[[ Data for review, beginning ]]

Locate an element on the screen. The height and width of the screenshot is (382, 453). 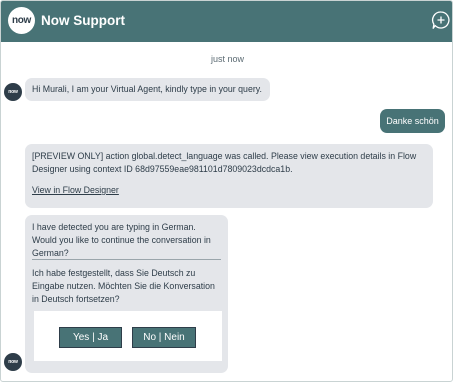
now-logo: now is located at coordinates (22, 20).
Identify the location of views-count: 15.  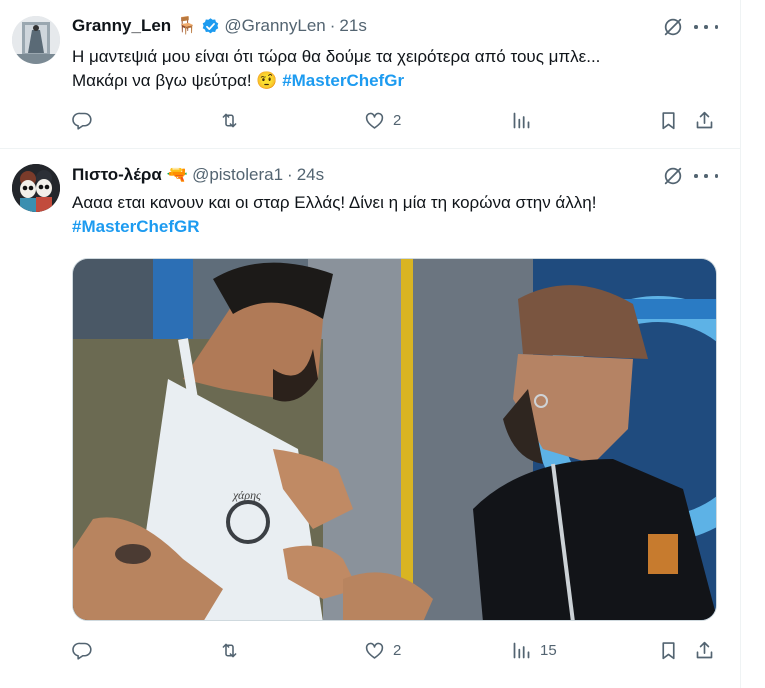
(548, 650).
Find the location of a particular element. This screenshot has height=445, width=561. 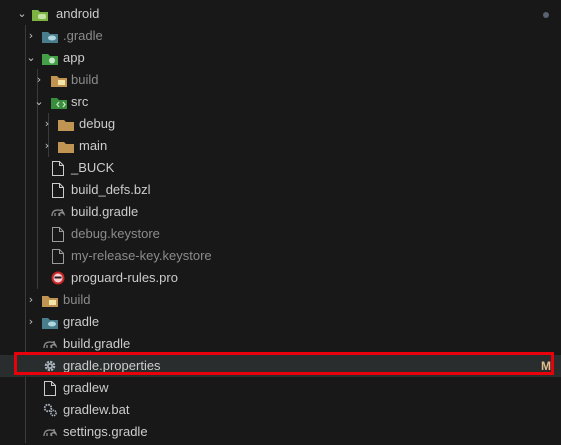

tree-item-label: android is located at coordinates (78, 14).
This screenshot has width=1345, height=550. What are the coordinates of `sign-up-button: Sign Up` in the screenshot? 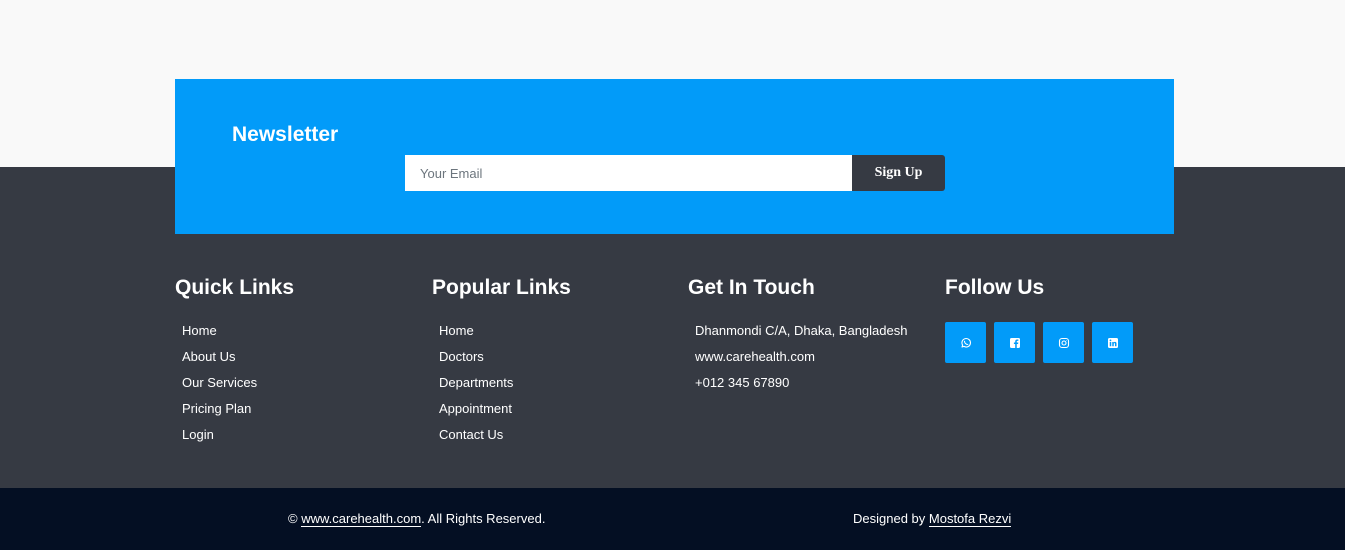 It's located at (898, 173).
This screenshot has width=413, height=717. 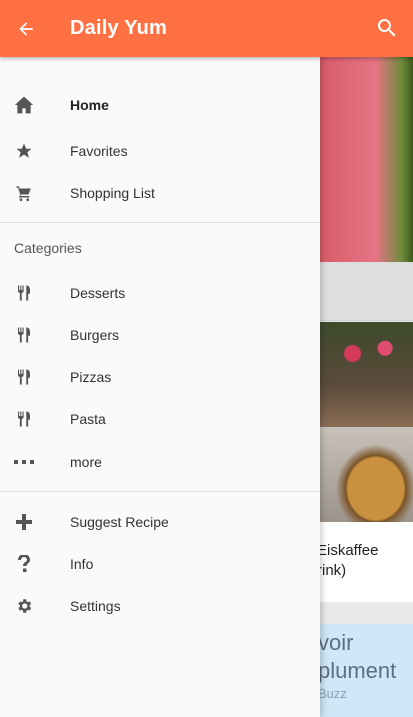 I want to click on drawer-item-label: Shopping List, so click(x=112, y=193).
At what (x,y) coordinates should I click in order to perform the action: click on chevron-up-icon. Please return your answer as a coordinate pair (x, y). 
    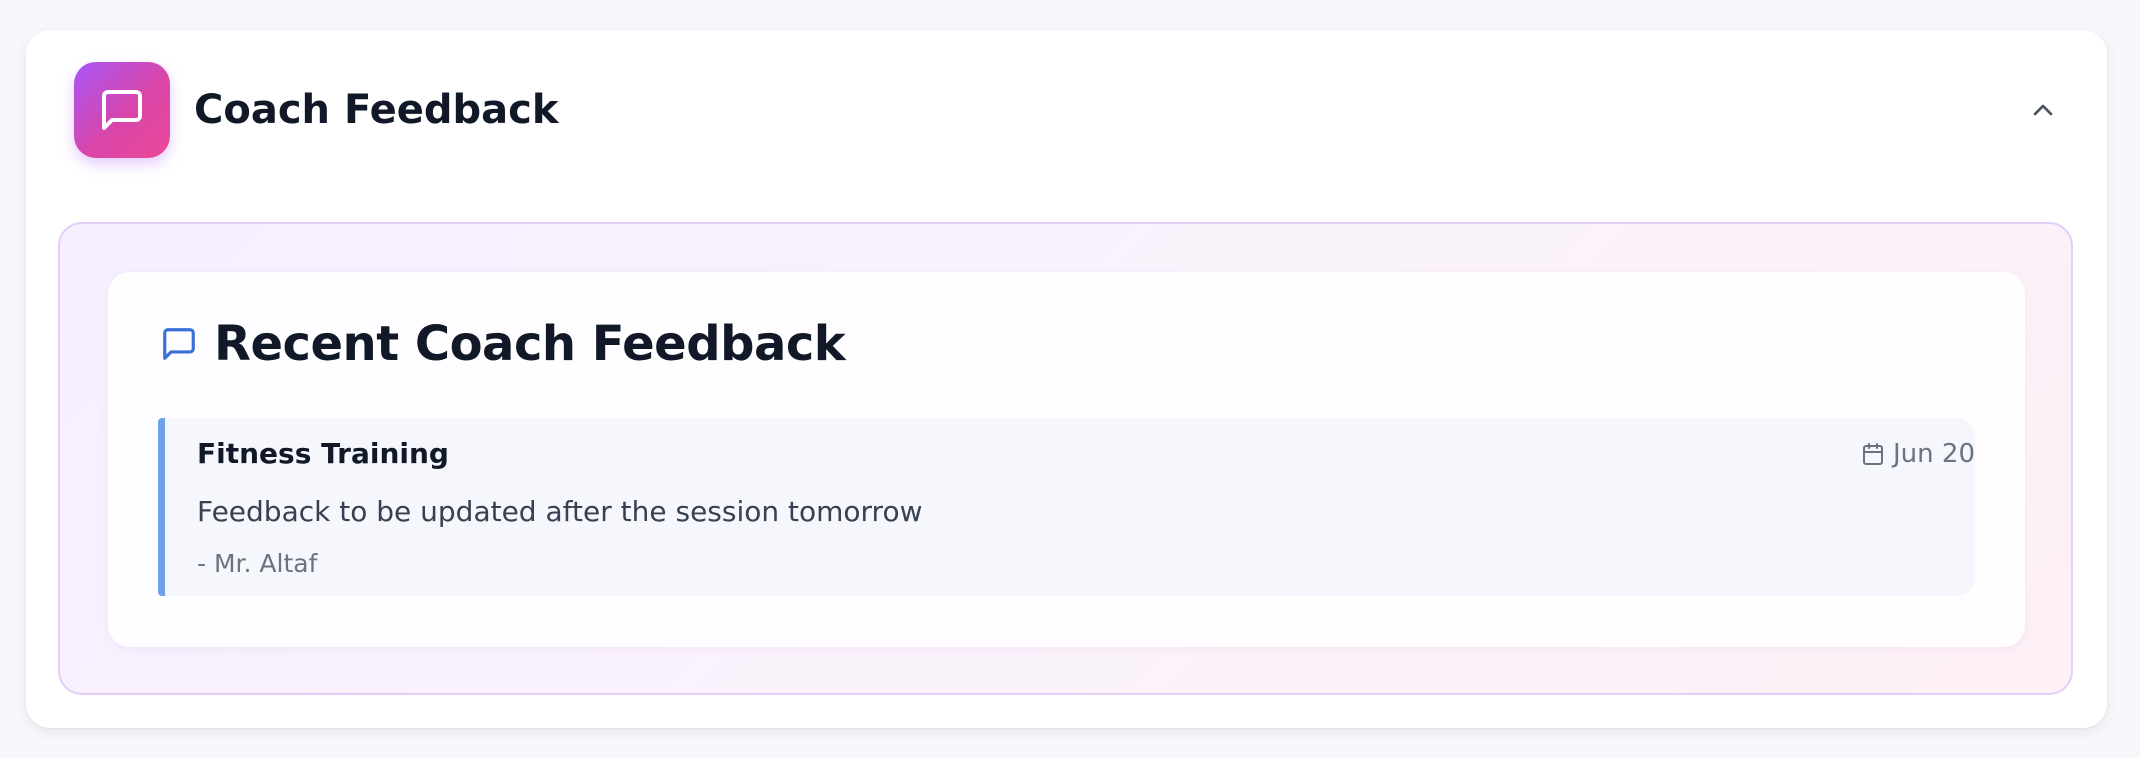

[[ Data for review, end ]]

* Task to carry out
Lay out the lines of the listing, from the line containing "Identify the location of views-count: 15." through the line containing "tree-item-label: android is", inclusive, as a numbered list, dropping any blank lines. Leave the pictures out.

* Exercise output
1. Identify the location of views-count: 15.  
2. (548, 650).
3. Find the location of a particular element. This screenshot has height=445, width=561. 
4. tree-item-label: android is located at coordinates (78, 14).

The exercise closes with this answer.